Face Fear and Keep Going

Fear, while critically necessary for life itself, can be horrifying and crippling. It can also eat away at us day in and day out. And yet, welcoming our fear turns out to be the best way to conquer it. Over and over again.

Illustration by Min Ahwon

Life is frightening. That thought came over me the morning after the mass killings in Paris last November. On the night of the attacks, I emailed a friend there, asking if he was okay. He wrote back the next morning: “Everything is fine…but what a shock!” What a shock indeed.

Events like this evoke many responses: sadness, fear, anger, hoping it won’t happen to me, worrying about whether friends and family are all right, wondering how to help. It also highlights the necessity to work with our own fear, from the little niggling fears we have to the biggest challenges we face in life. Where do we find courage? Where do we find solutions?

It seems there are no sweeping answers that magically calm our fear and anxiety. However, some hints may be close at hand. For intertwined with fear, we discover fearlessness.  This was highlighted by the response of citizens in Paris on Twitter, immediately following the attacks: People using the hashtag “Porte Ouverte”—Door Open—to offer shelter to those affected by the bombs and shootings, who needed a place to spend the night, who could not get home, who needed a refuge from the terror. Come here, our door is open to you. That message of fearlessness and human solidarity is one we can celebrate in these frightening times.

More mundanely, how can we connect an event like the Paris attacks to the everyday fear we feel?—the fears we encounter when shopping for a bathing suit, taking a flight, or just looking at the day ahead. Is the Open Door policy one we can use personally? Or should we adopt a Closed Border approach? More and more, in these challenging times, we’re asked to face these options.

If we are human, we are capable of fear, and we will all know fear at some time. Of course, it’s not just humans who feel fear. Animals, too, experience this primal emotion. In Animals in Translation, Temple Grandin writes: “The single worst thing you can do to an animal emotionally is to make it feel afraid. Fear is so bad for animals I think it’s worse than pain.”

Fear is something ancient and ingrained. It has its helpful place as a survival mechanism in nature, triggering awareness of a threat and triggering responses such as flight, freeze, or fight. In the study of the human brain, the amygdala has often been considered the “fear center,” and it is definitely involved in our responses to fear. But recent research suggests that the amygdala is not the all-powerful Czar of Fear. As neuroscientist Joseph E. LeDoux writes in Psychology Today:

Be suspicious of any statement that says a brain area is a center responsible for some function. The notion of functions being products of brain areas or centers is left over from the days when most evidence about brain function was based on the effects of brain lesions localized to specific areas.  Today, we think of functions as products of systems rather than of areas. Neurons in areas contribute because they are part of a system. The amygdala, for example, contributes to threat detection because it is part of a threat detection system.

LeDoux points to the complexity and the interconnectedness of our experience of fear, which is not just a question of how the brain functions but also is reflected in our psychological experience of fear. The complex nature of fear may be why one-shot solutions are not always effective and why we need broader and more inclusive approaches.

• Extracted material
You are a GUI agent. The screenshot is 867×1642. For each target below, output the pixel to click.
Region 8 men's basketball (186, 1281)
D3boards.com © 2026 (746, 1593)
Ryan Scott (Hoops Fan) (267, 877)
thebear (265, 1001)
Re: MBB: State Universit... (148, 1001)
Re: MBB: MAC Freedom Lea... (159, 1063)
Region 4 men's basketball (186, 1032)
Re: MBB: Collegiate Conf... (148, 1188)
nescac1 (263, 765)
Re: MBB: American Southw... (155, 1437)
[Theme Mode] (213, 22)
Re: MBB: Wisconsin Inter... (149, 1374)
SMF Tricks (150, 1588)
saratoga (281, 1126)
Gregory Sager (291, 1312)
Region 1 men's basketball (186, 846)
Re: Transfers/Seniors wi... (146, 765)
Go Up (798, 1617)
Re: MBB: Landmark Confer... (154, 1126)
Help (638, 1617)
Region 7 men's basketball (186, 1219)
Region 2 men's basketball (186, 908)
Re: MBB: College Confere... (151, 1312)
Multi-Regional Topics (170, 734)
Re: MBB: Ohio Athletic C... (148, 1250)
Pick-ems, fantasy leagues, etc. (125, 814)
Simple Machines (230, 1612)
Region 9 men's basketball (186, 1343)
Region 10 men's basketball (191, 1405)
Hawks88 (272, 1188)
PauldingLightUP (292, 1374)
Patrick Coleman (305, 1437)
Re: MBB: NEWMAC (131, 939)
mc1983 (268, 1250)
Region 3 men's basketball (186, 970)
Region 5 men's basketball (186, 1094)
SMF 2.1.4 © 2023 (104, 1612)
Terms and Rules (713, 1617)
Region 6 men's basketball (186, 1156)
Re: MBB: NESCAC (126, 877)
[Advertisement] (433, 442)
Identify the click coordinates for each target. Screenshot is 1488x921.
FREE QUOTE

• Prompt 1
In the essay on facing fear, what hashtag did people in Paris use on Twitter to offer shelter after the attacks?
• Prompt 2
How would you render this sentence from the essay on facing fear in Spanish: "Fear is something ancient and ingrained."
• Prompt 3
Carry on the essay on facing fear from its last sentence.

• Written reply 1
"Porte Ouverte" (Door Open)

• Written reply 2
El miedo es algo antiguo y arraigado.

• Written reply 3
Sometimes there does seem to be a simple solution to our fear. If someone abuses you, you might think that if you stop the abuse, you should be able to stop the fear associated with it. But does that work? The best we could say is “Sort of.” You may not have to fear being actually abused by a particular person again, but it’s likely you will still imagine or relive the abuse and that you may be very anxious about the possibility of being abused by someone else. You may have a difficult time trusting people at all. There is more work to be done to conquer the trauma associated with your fear.

There is no single “fear center” in the brain. Various parts of the brain contribute to a complex “threat detection system.” Perhaps our responses to fear need to be just as nuanced.

Fear and anxiety are closely interconnected. Anxiety is a very common if not universal experience. Many things make us anxious, but we wouldn’t necessarily say we’re afraid of all of them. You may feel anxious before a job interview; you might not be afraid of going to the interview. We can think of the difference between fear and anxiety as a matter of degree, or as a way to distinguish between a threat and a challenge. Taking an exam may be challenging, but not necessarily threatening.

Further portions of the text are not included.